Given task: Pull out every line below that contains the word "Where" and copy each one in full. Capitalization must match.

= = = =

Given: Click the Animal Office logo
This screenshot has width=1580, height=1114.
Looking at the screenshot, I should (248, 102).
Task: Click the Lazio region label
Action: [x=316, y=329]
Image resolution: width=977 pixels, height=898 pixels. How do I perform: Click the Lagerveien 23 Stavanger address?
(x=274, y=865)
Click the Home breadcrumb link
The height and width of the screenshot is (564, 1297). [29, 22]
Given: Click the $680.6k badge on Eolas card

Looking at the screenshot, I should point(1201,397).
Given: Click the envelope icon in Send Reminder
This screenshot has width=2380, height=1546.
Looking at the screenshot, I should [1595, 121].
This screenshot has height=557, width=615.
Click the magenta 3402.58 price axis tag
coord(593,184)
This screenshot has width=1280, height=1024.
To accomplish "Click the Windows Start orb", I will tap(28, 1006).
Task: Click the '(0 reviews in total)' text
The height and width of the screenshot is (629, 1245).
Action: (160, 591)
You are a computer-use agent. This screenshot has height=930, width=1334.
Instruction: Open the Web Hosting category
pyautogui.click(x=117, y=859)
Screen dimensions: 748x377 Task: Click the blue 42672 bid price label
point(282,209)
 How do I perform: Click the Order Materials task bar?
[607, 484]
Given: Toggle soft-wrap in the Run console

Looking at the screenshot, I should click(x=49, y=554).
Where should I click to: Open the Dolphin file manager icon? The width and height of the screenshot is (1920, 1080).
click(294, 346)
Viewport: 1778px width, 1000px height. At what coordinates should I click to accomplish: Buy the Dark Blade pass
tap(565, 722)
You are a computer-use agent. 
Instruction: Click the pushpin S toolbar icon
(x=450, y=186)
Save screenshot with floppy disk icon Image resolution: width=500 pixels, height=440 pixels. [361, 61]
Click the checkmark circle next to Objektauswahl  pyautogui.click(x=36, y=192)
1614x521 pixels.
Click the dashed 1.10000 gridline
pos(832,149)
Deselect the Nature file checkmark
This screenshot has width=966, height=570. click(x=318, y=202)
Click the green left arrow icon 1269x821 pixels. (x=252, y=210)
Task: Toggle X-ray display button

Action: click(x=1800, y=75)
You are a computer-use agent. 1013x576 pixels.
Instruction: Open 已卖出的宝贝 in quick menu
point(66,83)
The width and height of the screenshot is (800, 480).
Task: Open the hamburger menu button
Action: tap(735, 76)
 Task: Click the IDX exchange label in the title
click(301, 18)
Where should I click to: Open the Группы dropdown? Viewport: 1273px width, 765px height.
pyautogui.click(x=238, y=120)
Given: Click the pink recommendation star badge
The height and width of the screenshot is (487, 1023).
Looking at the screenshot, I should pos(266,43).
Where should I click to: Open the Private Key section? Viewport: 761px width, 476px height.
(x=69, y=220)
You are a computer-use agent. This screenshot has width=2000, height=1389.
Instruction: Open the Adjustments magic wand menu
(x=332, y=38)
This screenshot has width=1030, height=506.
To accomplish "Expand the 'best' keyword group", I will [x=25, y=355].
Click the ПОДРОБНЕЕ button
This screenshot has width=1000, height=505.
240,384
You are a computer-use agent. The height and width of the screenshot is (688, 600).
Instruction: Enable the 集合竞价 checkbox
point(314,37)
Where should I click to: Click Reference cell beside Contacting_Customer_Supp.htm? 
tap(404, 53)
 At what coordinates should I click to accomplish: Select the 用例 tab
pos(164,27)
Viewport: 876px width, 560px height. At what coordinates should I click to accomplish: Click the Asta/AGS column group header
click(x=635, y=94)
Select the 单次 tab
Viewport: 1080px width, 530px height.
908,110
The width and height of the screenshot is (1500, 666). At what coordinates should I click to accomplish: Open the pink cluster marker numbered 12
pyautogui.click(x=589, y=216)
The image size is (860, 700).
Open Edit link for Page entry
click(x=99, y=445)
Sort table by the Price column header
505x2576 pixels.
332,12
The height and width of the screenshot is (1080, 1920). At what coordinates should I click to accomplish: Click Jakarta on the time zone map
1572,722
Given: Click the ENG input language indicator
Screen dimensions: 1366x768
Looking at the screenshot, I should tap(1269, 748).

= = = =

Result below:
Where should I click to: Open the Dolphin file manager icon? The width and height of the screenshot is (1920, 1080).
Where should I click to: Open the Группы dropdown? Viewport: 1273px width, 765px height.
Where should I click to: Open the Private Key section? Viewport: 761px width, 476px height.
Where should I click to: Click Reference cell beside Contacting_Customer_Supp.htm? 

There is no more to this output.